ICANN Considers Using '127.0.53.53' To Tackle DNS Namespace Collisions

angry tapir writes "As the number of top-level domains undergoes explosive growth, the Internet Corporation for Assigned Names and Numbers (ICANN) is studying ways to reduce the risk of traffic intended for internal network destinations ending up on the Internet via the Domain Name System. Proposals in a report produced on behalf of ICANN include preventing .mail, .home and .corp ever being Internet TLDs; allowing the forcible de-delegation of some second-level domains in emergencies; and returning 127.0.53.53 as an IP address in the hopes that sysadmins will flag and Google it."
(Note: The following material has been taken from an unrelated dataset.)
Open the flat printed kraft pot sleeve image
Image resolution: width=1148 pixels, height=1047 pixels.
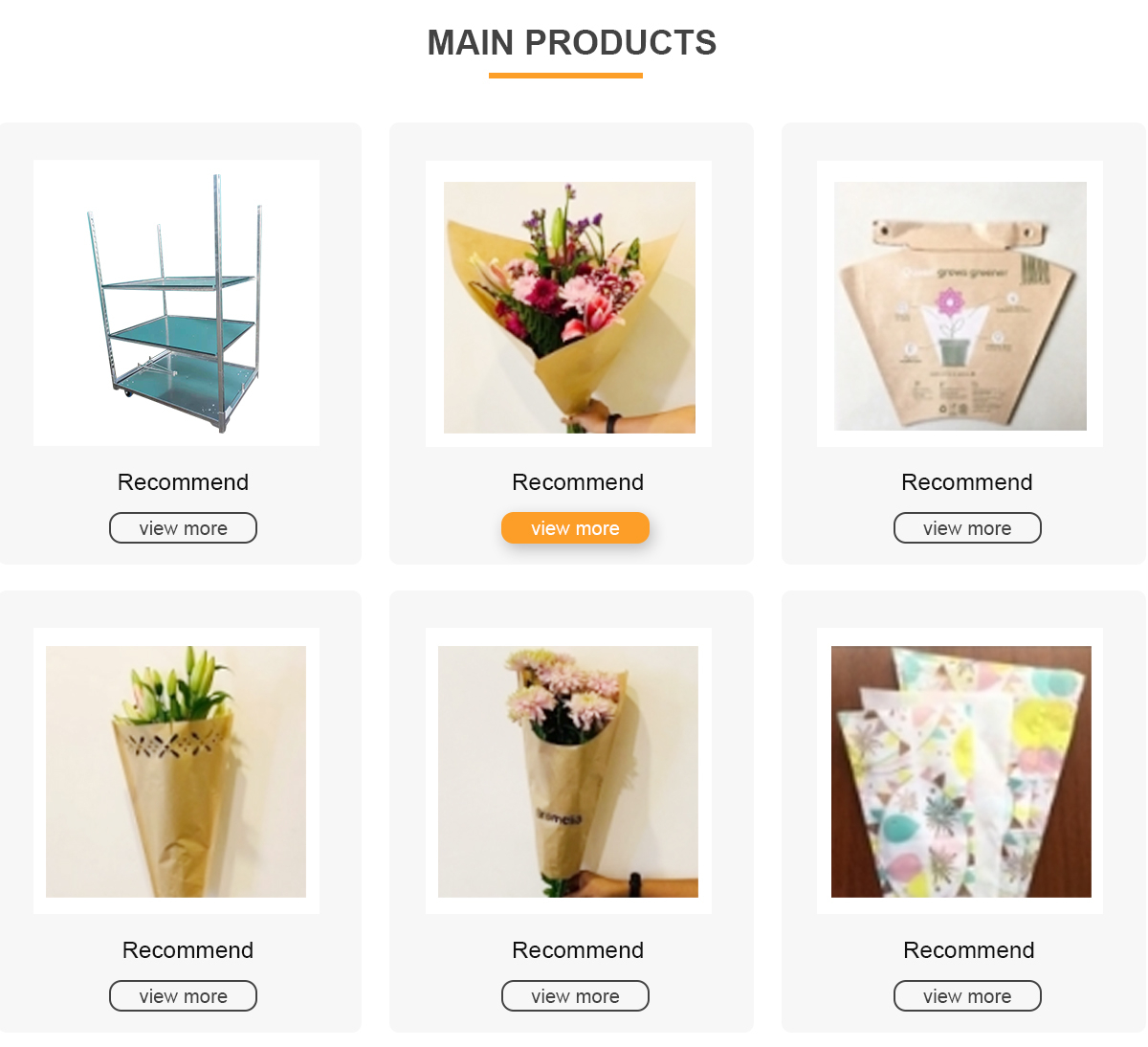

Re:is 10.0.0.0/8 really needed to be private?

[squiggleslash]

This isn't the problem. As I understand it (and I've read the article multiple times and it's early in the morning so I may be getting it wrong), the problem is this:

1. ICANN is introducing new .TLDs (eg additions to .com, .net, .org) etc (we've known about this for a while, this isn't news.)
2. Common practice on private networks is to create and use an unused .TLD for the private network, for example ".internal", ".corp", etc. For example, your employer might, right now, be calling your workstation "pc117.nyoffice.intranet"
3. After analyzing global DNS hits, ICANN's researchers found that many/most of the new proposed .TLDs are already, apparently, in use by private entities for their private networks. You might ask how they know? Well, think in terms of a roaming laptop that upon connecting to a Wifi at Starbucks immediately, before the VPN is set up, tries to access "exchange-server.nyoffice.intranet". It makes the DNS lookup, and because the VPN isn't up yet, the DNS lookup goes to the global DNS servers, causing a bell to ring in ICANN's HQ (or something.)
4. ICANN needs to "do something" to alert people with private networks to change their TLDs, or else those people will, unintentionally, find themselves locked out of sites with the new TLD. (Cynical PoV: and this will decrease the value of the .TLDs themselves. Kerching!)

Now ICANN appears to believe that the best solution is to have the .TLDs return this odd 127.0.53.53 IP address instead of "domain not found" for all unknown domains, so that if a technie working for a company affected is roaming with their laptop, and they try to access "exchange-server.nyoffice.intranet" forgetting to put up the VPN, and ".intranet" is a new TLD, and they can't connect because the VPN isn't up, and they decide to check their Windows Event Logs to figure out why, then instead of "domain not found" which would immediately make them think "Oh wait, of course it can't be resolved, it's not a real domain and I'm not on the VPN", they'd see a weird IP address, and think "That's odd, let me Google that, there's obviously a problem with DNS."

(I think they'd have more luck if they made it a pair of real IP addresses, one A, one AAAA, pointing at a website that tells the roaming user the answer that they can report to a sysadmin, rather than forcing a sysadmin to Google something they may never become aware of because they may not roam in the first place, but to be honest, even that sounds like a bad idea, I'd rather IP addresses not be returned for invalid domains to begin with.)